Information shown:

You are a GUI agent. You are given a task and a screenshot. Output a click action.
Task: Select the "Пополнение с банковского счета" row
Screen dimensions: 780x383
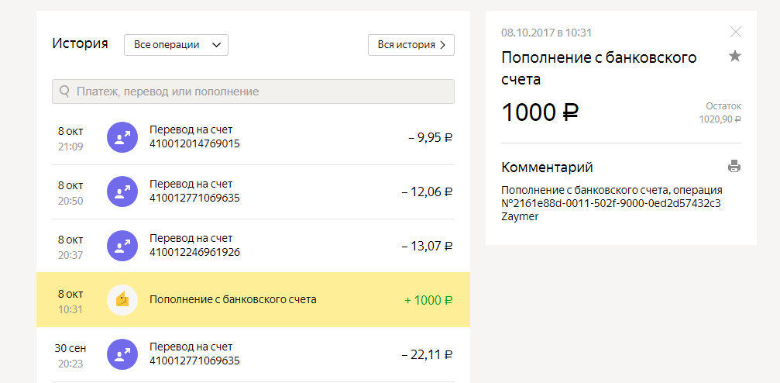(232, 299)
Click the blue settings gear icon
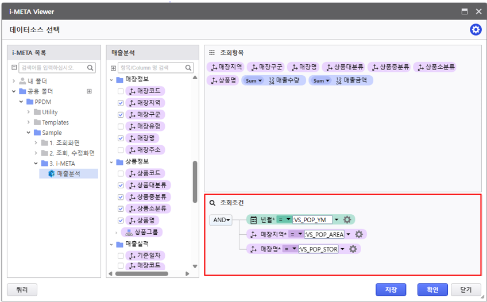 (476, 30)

...

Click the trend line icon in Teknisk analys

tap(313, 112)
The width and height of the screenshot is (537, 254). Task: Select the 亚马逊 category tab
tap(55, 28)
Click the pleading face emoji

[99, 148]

Given task:
Pick out every line of the data above that contains the string "screenshot", matching case exactly, and copy each such line in full.

Written response:
You are a GUI agent. You are given a task and a screenshot. Output a click action.
The width and height of the screenshot is (537, 254). Task: Select the 亚马逊 category tab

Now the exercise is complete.